To run it, use the auto-tag button in the image detail or in batch actions.
Multiple taggers can run together; per-image results are merged so a tag detected by two taggers is inserted once with the higher confidence.
Each tagger has a global confidence threshold plus an optional
per-category override map. Open Settings → Auto-Tagger → Configure
on a row to edit the global threshold, add overrides for individual
categories (e.g. raise character to 0.85 to suppress false-positive
character tags while keeping general permissive), and set a
Max tags per category - the maximum number of tags this tagger may
emit for that category on one image after thresholding. Empty Max tags
cells fall back to the built-in defaults (character 8, copyright
4, artist 4, general 25, rating 1, anything else 10); 0 keeps
every tag that survives the threshold. Empty per-category threshold
cells fall back to the global threshold; click Reset to drop an
override.
When a tagger runs against a video (5 sampled frames) or an archive
(every page), monbooru merges per-frame scores into a single set of
tags per image. The tagger.aggregation.min_hit_fraction TOML knob
(default 0.05) controls how many frames a label must score above the
threshold on to survive the merge: the cutoff is
clamp(ceil(min_hit_fraction × frame_count), 2, 10). A single noisy
hit on a 200-page manga is not enough; the same label appearing on 10+
pages does survive. Set the knob to 0 to revert to "any single hit
wins". Static images are unaffected (always single-frame).

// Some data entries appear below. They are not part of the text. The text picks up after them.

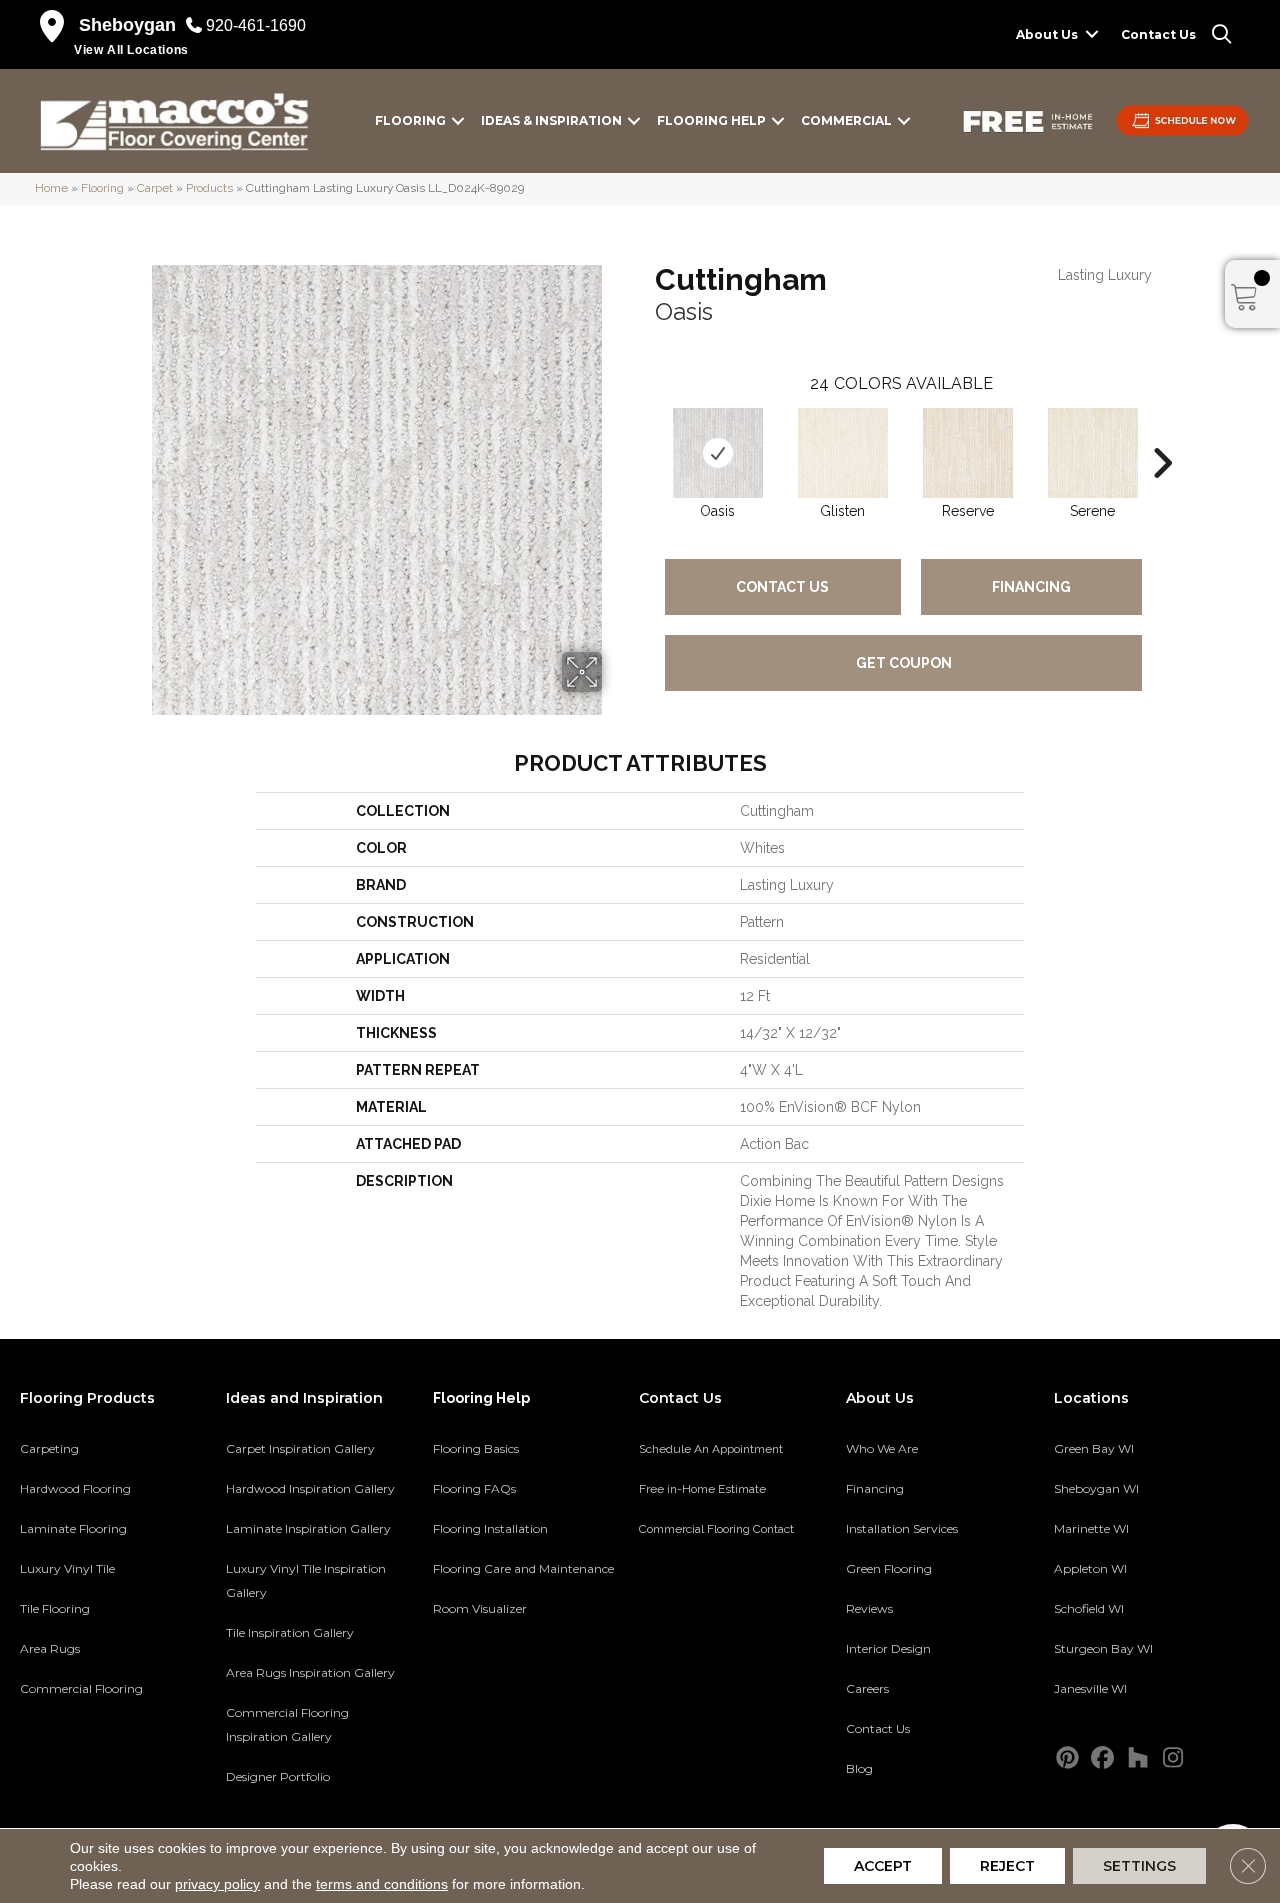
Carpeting (49, 1448)
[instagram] (1173, 1758)
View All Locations (131, 50)
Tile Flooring (55, 1608)
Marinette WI (1091, 1528)
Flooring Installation (490, 1528)
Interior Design (888, 1648)
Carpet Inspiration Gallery (300, 1448)
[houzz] (1138, 1758)
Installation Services (902, 1528)
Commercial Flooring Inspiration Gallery (287, 1724)
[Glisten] (843, 453)
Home (51, 188)
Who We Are (882, 1448)
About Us (1047, 34)
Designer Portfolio (278, 1776)
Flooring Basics (476, 1448)
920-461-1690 (256, 25)
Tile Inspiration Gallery (290, 1632)
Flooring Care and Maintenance (523, 1568)
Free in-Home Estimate (702, 1489)
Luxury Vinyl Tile (67, 1568)
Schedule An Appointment (711, 1449)
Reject (1007, 1866)
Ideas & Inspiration (551, 120)
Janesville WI (1090, 1688)
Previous (645, 433)
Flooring (410, 120)
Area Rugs (50, 1648)
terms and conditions (382, 1884)
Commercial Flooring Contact (716, 1529)
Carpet (155, 188)
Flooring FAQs (474, 1488)
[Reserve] (968, 453)
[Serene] (1093, 453)
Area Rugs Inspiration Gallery (310, 1672)
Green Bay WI (1094, 1448)
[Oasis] (718, 453)
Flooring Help (711, 120)
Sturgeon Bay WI (1103, 1648)
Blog (859, 1768)
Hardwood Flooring (75, 1488)
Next (1162, 433)
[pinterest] (1068, 1758)
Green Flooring (889, 1568)
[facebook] (1103, 1758)
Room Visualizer (480, 1608)
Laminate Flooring (73, 1528)
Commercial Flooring (81, 1688)
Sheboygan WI (1096, 1488)
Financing (1031, 587)
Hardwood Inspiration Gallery (310, 1488)
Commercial (846, 120)
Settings (1139, 1866)
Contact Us (1158, 34)
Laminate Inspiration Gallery (308, 1528)
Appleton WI (1090, 1568)
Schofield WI (1089, 1608)
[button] (1092, 34)
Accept (883, 1866)
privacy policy (217, 1884)
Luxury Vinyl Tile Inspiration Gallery (306, 1580)
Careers (867, 1688)
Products (209, 188)
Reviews (869, 1608)
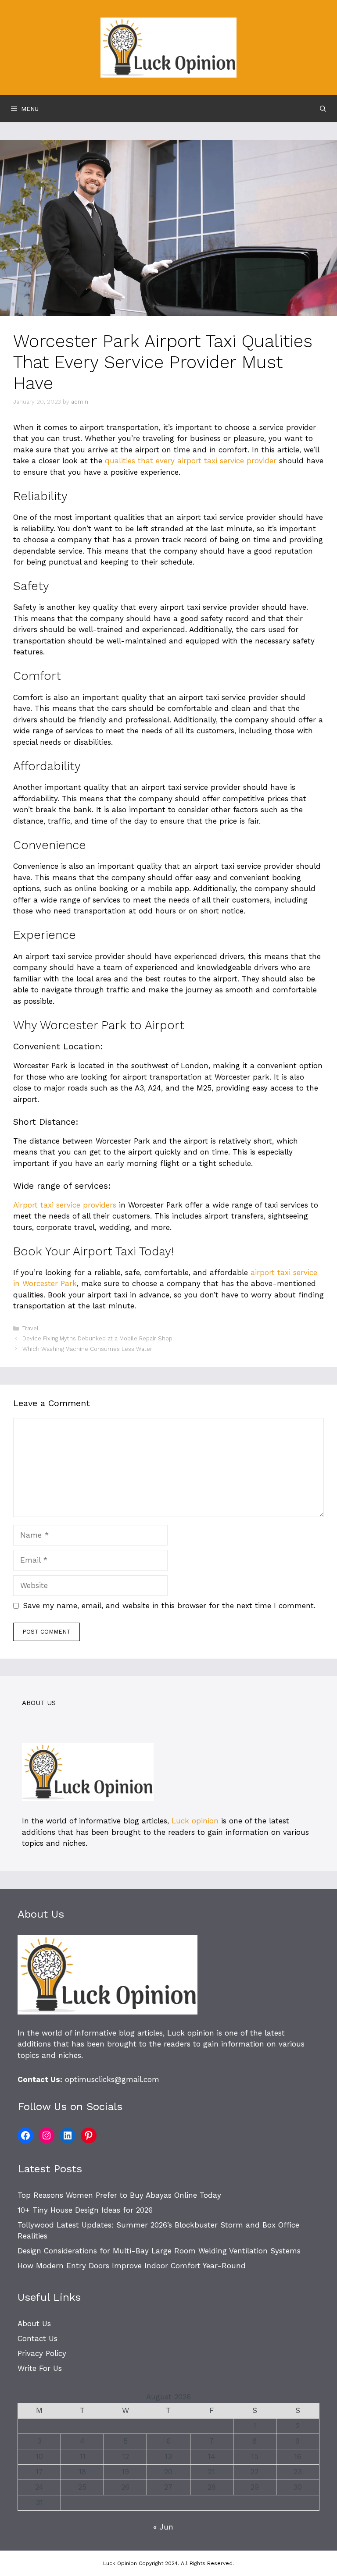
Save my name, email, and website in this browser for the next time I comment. (169, 1605)
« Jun (163, 2527)
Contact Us (37, 2338)
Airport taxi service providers (64, 1205)
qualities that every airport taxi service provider (190, 460)
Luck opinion (195, 1820)
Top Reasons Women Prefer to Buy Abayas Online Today (119, 2195)
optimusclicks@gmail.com (112, 2079)
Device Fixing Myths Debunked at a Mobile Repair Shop (97, 1338)
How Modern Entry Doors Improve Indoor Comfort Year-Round (132, 2265)
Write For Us (40, 2368)
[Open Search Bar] (323, 109)
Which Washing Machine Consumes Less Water (87, 1349)
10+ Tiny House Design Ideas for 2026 (85, 2210)
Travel (30, 1328)
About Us (34, 2323)
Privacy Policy (42, 2353)
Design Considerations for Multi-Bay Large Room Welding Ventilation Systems (159, 2250)
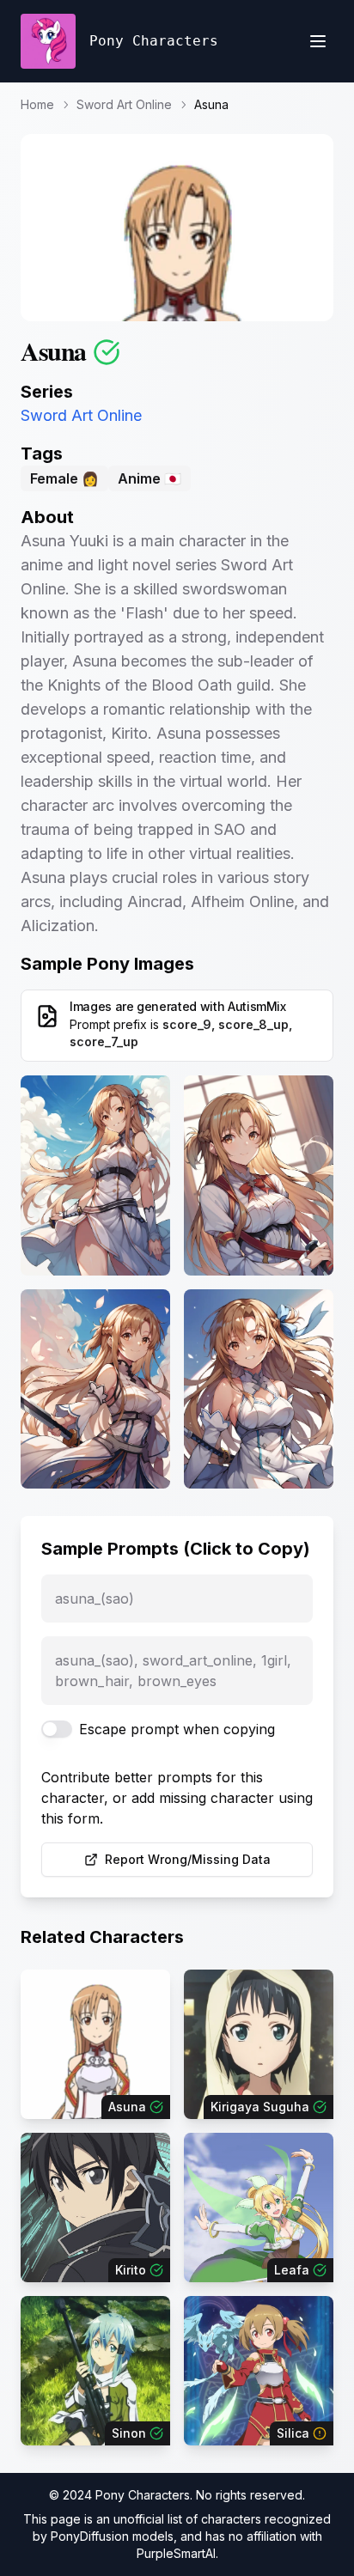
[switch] (56, 1729)
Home (37, 104)
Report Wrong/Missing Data (188, 1859)
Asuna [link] (211, 104)
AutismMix (257, 1006)
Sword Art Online (124, 104)
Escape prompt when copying (177, 1729)
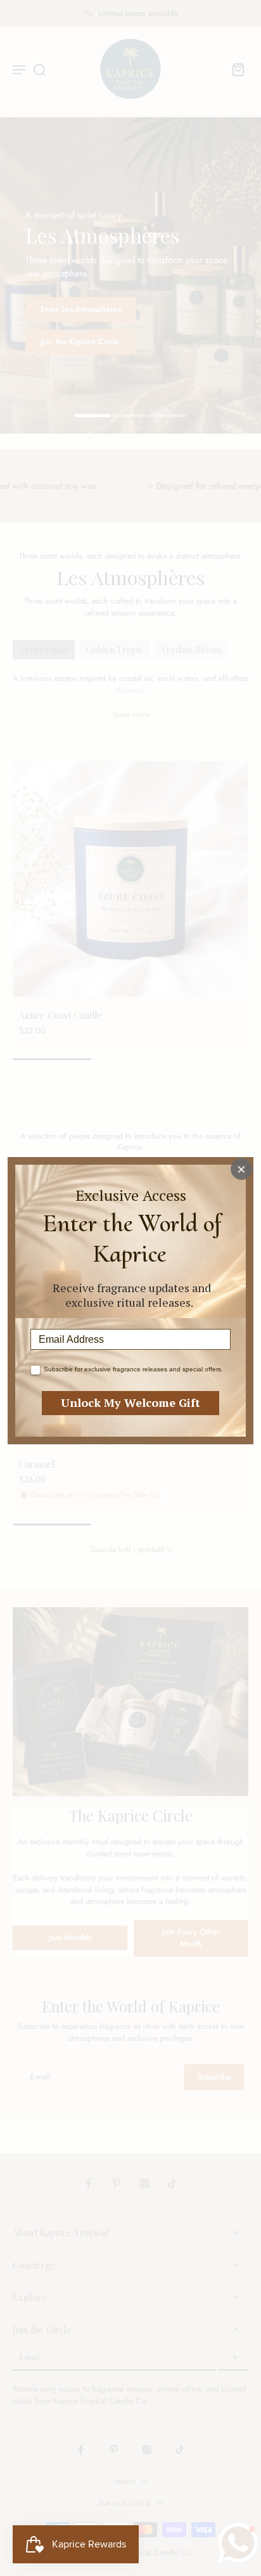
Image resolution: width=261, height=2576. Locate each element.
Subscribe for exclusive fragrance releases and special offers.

Each tagger row has a Galleries column with a Configure button. Tick "All galleries" so the tagger fires on every gallery (default). Tick individual galleries to restrict it to just those - useful when one gallery holds anime work and another holds photos and you don't want WD14 firing on the photos.
Drop a dispatch.json next to the tagger's model.onnx to remap a
label to another category, rename it, or drop it entirely. The shipped
defaults are at internal/tagger/dispatch_default/<tagger>.json.
Schema:
{
"version": 1,
"rules": [
{ "source": "monochrome", "category": "medium" },
{ "source": "artist_name", "category": "meta" },
{ "source": "ugly_label", "category": "" },
{ "source": "twitter_username","category": "meta", "name": "twitter" }
]
}sourcematches the raw label the model emits.categoryis the destination category name. An empty string drops the label entirely.name(optional) renames the tag on insertion; empty keeps the source name. The renamed value is run through the tag-name allowlist before storage.
The overlay applies on top of the embedded default for the same tagger: same-source entries replace the default, new sources append. Rules pointing at a category that does not exist on the gallery are skipped with a debug log; the embedded default for that source survives the failed override.
The default image is CPU-only (~210 MB). For GPU inference, switch to
the -cuda image (~2.3 GB), pass the GPU into the container the usual
way, then enable Settings → Auto-Tagger → Use GPU (CUDA) (or set
MONBOORU_TAGGER_USE_CUDA=true). GPU makes batch auto-tagging a lot faster.
The current mode is shown as a badge.
Worker count is configurable from Settings → Auto-Tagger or
tagger.parallel in TOML (default 4); raise it on GPU if preprocessing
becomes the bottleneck.
The very first GPU inference on a new host pays a one-time
JIT-compilation cost, which takes a few minutes during the first inference. The
compiled kernels are cached under <data_path>/.nv-cache/; every
restart after that loads them in ~2 s. The cache can be set explicitly
with the standard CUDA_CACHE_PATH env var if you want it elsewhere.
Mount the data path on a persistent volume so the cache survives
container recycles.
The model stays loaded for 15 minutes after the last run, then unloads
to free memory. Tune via Settings → Auto-Tagger → Tagger RAM/VRAM
idle release (minutes) or tagger.idle_release_after_minutes in
TOML; 0 releases immediately after every run.
By default the tagger runs in a forked subprocess (tagger-worker)
that the parent supervises - idle release SIGTERMs the child so the
kernel reclaims the CUDA libraries and the ONNX Runtime arena. The
parent's RSS stays at the no-tagger baseline between runs regardless
of how long the model stayed loaded. To run inference in the parent
instead, set MONBOORU_TAGGER_BACKEND=inproc before launch.